Speaker: Soros, Gabor (Nokia - HU/Budapest)
Augmented reality (AR) has the potential to become the universal user interface between technology-augmented humans and a technology-augmented world by interactively connecting physical objects and digital information in space and time. I present in several examples how AR technology enables us to reveal invisible processes, to see and hear things that happen at different time or space, to intuitively configure and control smart environments, and to visualize simulated insights and a beautified reality.
Bio:
Gábor Sörös is a research scientist at Nokia Bell Labs in Budapest. His research interests span from mobile and wearable computer vision, augmented reality (AR), and computational photography towards augmenting humans with wearable technology, among others for interaction with smart things.
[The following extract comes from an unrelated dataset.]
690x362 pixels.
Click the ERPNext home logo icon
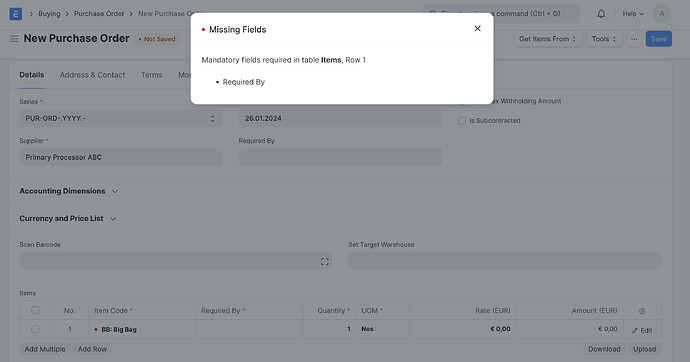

He studied electrical engineering in Budapest (HU) and in Karlsruhe (DE) with focus on communication systems, and visual computing in Vienna (AT) with focus on mobile augmented reality. He obtained the PhD degree in computer science at the Institute for Pervasive Computing of ETH Zurich (CH).
During his undergraduate studies, he was working as a student assistant at the Computer and Automation Research Institute of the Hungarian Academy of Sciences. From 2011 to 2015, he was the scientific advisor of the ETH spin-off Scandit on visual code scanning and product AR with mobile and wearable devices. In 2014, he completed an R&D internship on mobile AR at Qualcomm Research. Between 2016 and 2019, he was a postdoctoral researcher at ETH Zurich and he also worked as the lead engineer of the ETH spin-off Kapanu on AR for dentistry. Since 2019, he is also a technical advisor to the ETH spin-off Arbrea Labs on AR for cosmetic surgery. He joined Bell Labs in 2019 and is working on augmented intelligence.